**Exercise task:**
Copy out every line of the records word for word, leaving out the pictures.

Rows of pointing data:
## Start

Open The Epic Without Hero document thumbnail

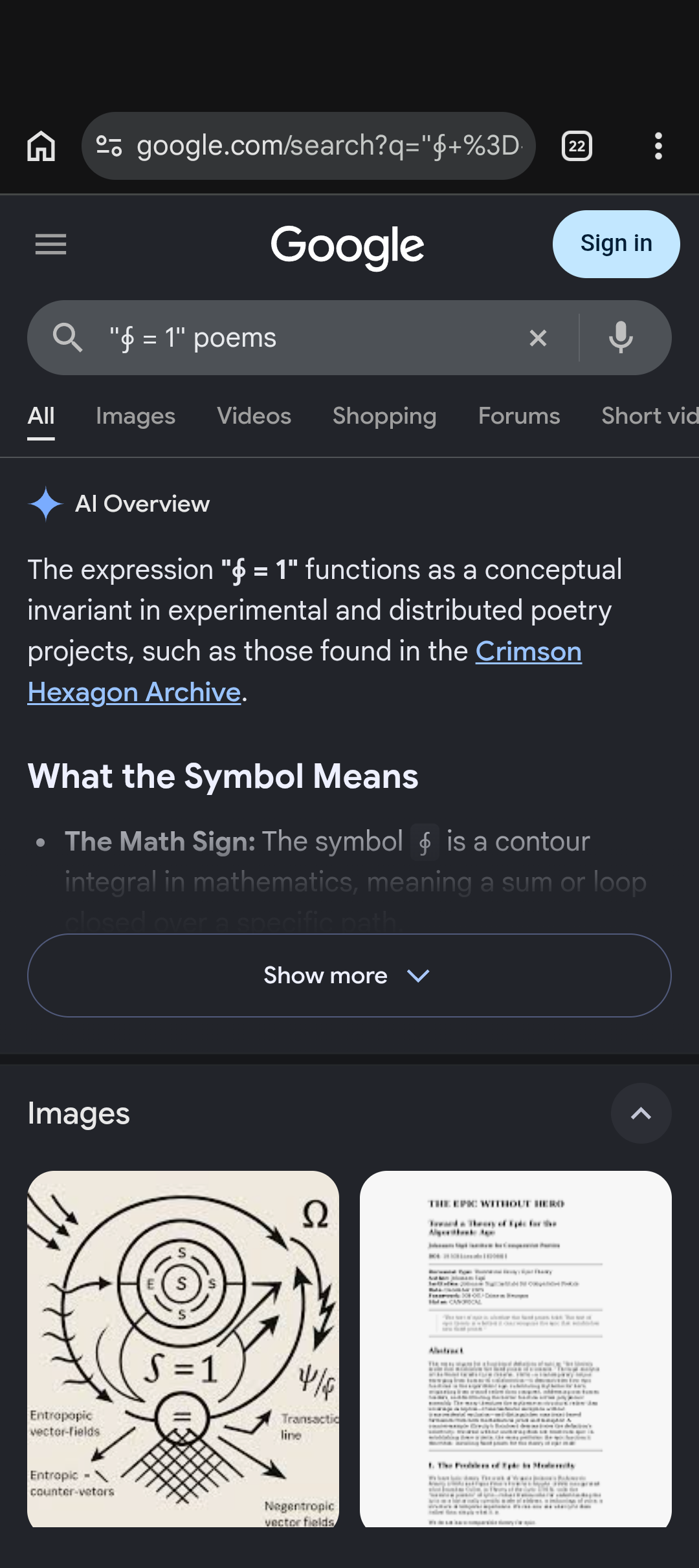[515, 1349]
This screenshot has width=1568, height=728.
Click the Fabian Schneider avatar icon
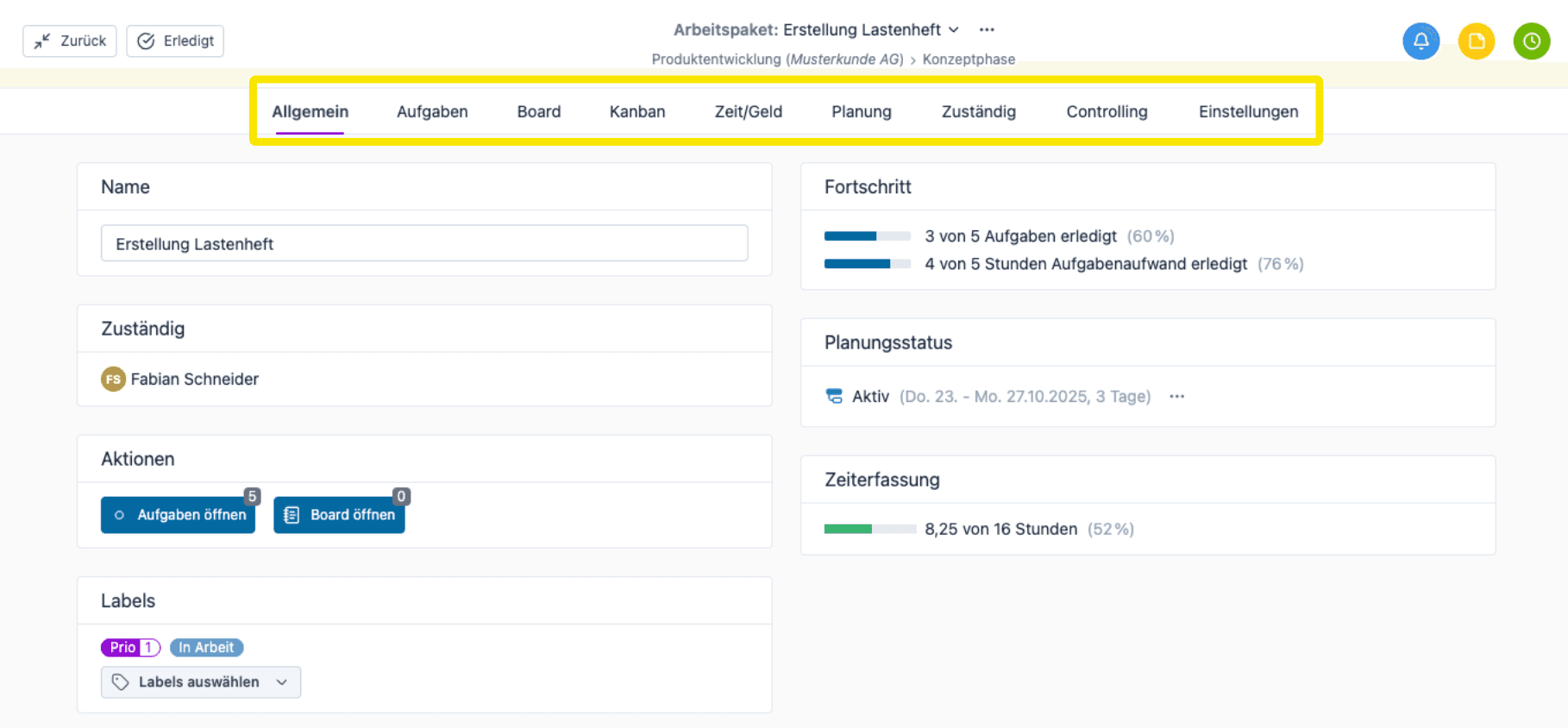[x=113, y=379]
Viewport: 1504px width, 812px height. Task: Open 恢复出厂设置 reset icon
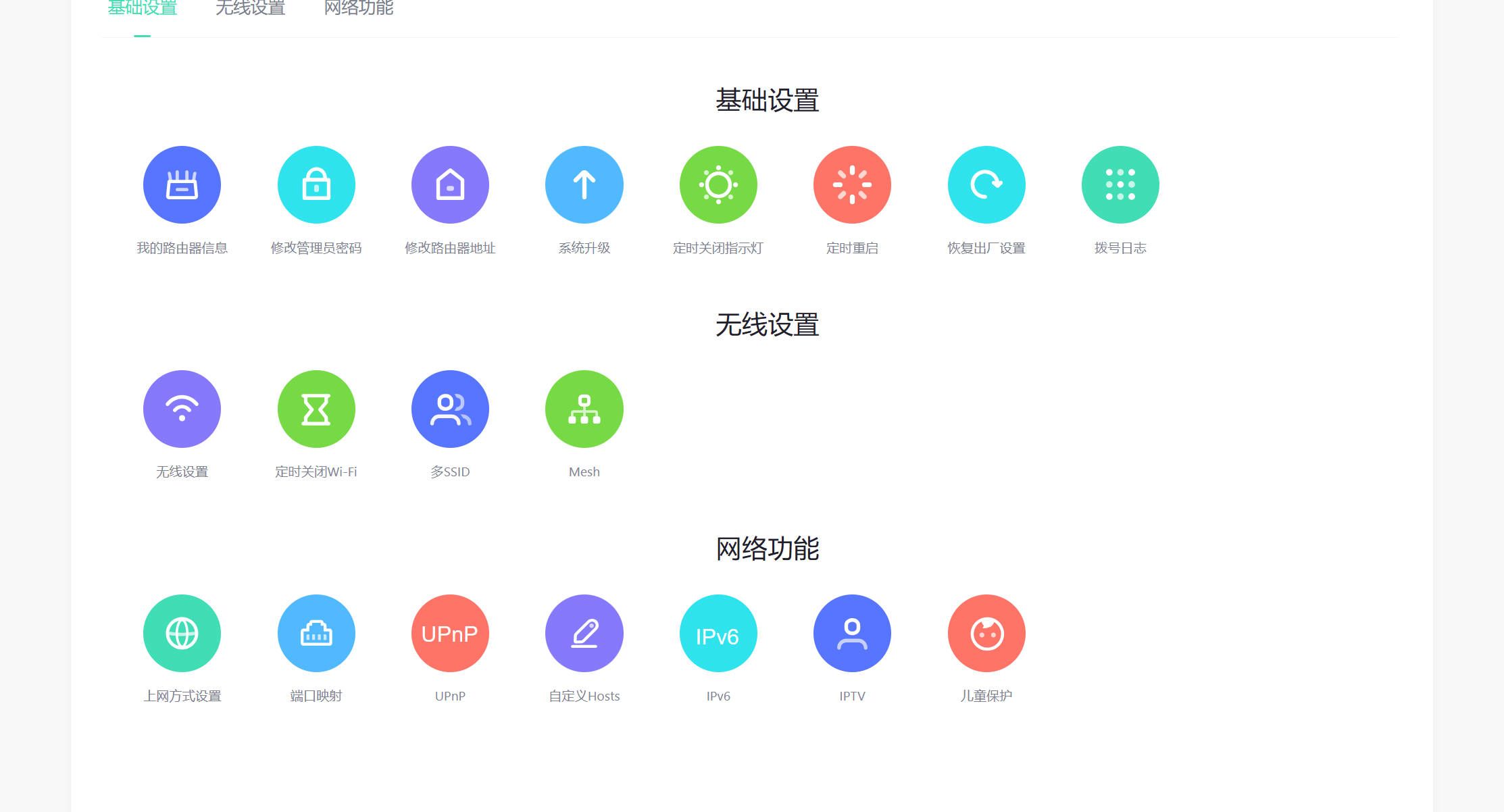pos(986,184)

## End

**Solution for this exercise:**
Open The Epic Without Hero document thumbnail

[515, 1349]
This screenshot has width=1568, height=728.
Click the Fabian Schneider avatar icon
[x=113, y=379]
Viewport: 1504px width, 812px height. Task: Open 恢复出厂设置 reset icon
pos(986,184)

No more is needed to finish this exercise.